I wrote later, “Cross Talk on WDCU has gone off the air after fifteen years. The show’s demise had been run by guest hosts since the recent serious illness of longtime host and maximum Washington spirit, Ernest White. Ernest called in the last day, and I told him the truth, which was that in the forty years I had been around broadcasting, I had never had a finer time then when working with him.
“Before Cross Talk, when I was one of the commentators on Channel 19’s Ernest White Show, I used to call myself the “real earnest white on the Ernest White Show.” Towards the end, Adrienne Washington and Jerry Phillips and I started to mix it up. One viewer wrote: “After the rather lively discussion on crime . . . it suddenly dawned on me that Sam Smith and Adrienne are married and Jerry is Sam Smith’s dad. Just listening to the interactions between the three of you reminded me of a few discussions I had with my ex-wife and my own dad. Those were heady days, but I’m sure glad they’re over though. So Ms. Washington, tell that wonderful husband of yours that you both have to nip these strong emotional responses toward one another in the bud. Don’t’ be afraid of marital counseling, either.'”
As the station disintegrated so did White – with AIDS, drugs and alcohol. A man who had been one of the few true links in a fractured city was spotted begging for change outside the annual dinner of the Congressional Black Caucus. The Washington Post’s Courtland Milloy wrote:
“White had been one of black Washington’s most treasured resources . . . For White to end up unemployed, homeless and begging on the street gave the phrase ‘disposable society’ a painful new face. White had helped hundreds of people. During one of his many on-air Thanksgiving fund-raisers for the homeless, he received a telephone call from a woman who said she had been on the verge of committing suicide but had changed her mind after hearing him play a song of salvation. After the show, White took the woman several bags of food and clothes, then talked her into surrendering her life to God.
“Now, at age 52, White himself is in trouble. A viral infection in one leg left him in a wheelchair, and his descent into alcohol and drugs was so stunningly swift that nobody really knew how to help him. Efforts to provide him with temporary shelter, food and clothes did not amount to much, for none of those things could ultimately address the spiritual crisis in which he was embroiled. A month ago, after being kicked out of a local motel for having undesirable guests, he moved into the Randolph Shelter in Southwest Washington, where he now wages nightly battles with lice, rats and crack addicts.”
As White was falling apart, the city he had loved was being bullied, squeezed, and demoralized by the federal takeover. Schools would be closed, health clinics eliminated, inmates sent hundreds or thousands of miles away to privatized gulags. A form of socio-economic cleansing was underway, only with budget cutbacks and tax policy rather than with land mines and rifles. The corporatist technocrats of both parties wanted Washington rich and free of human reminders of the failure of their inhuman policies. They wanted a Singapore on the Potomac.

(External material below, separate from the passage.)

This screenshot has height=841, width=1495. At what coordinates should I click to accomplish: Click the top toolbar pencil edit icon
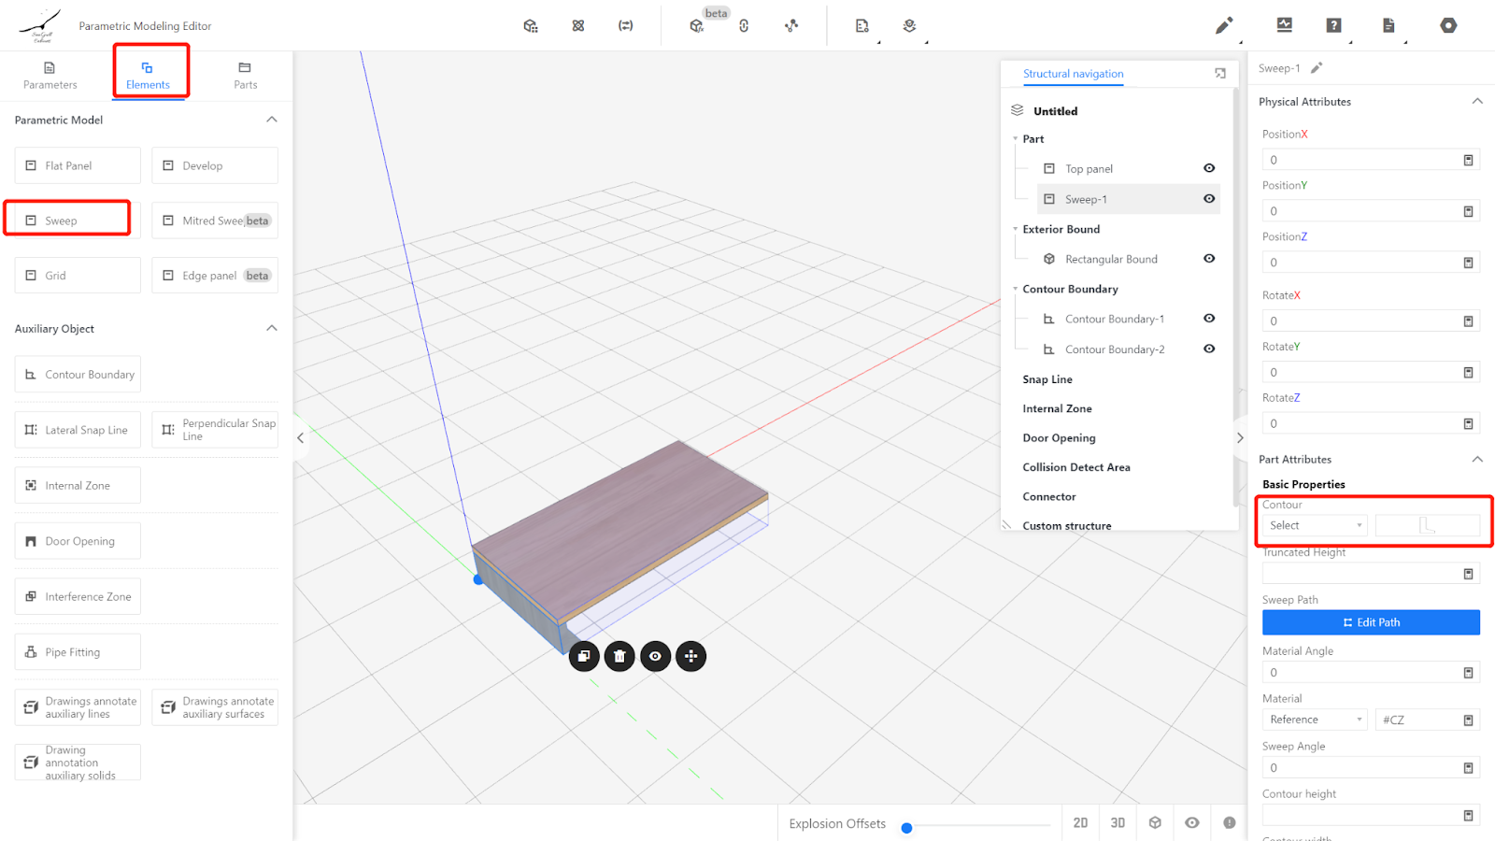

In Ernest’s obituary in the Post, Claudia Levy wrote:
“Mr. White’s friends, including a number of journalists whose careers he helped, said they tried to help him in turn but were frustrated at his inability to cope. He stayed at homeless shelters and motels but mainly lived on the streets.”
A few days ago, Ernest Percell White Jr passed. He had given so much life to the city but died a lonely metaphor for its own slow disintegration.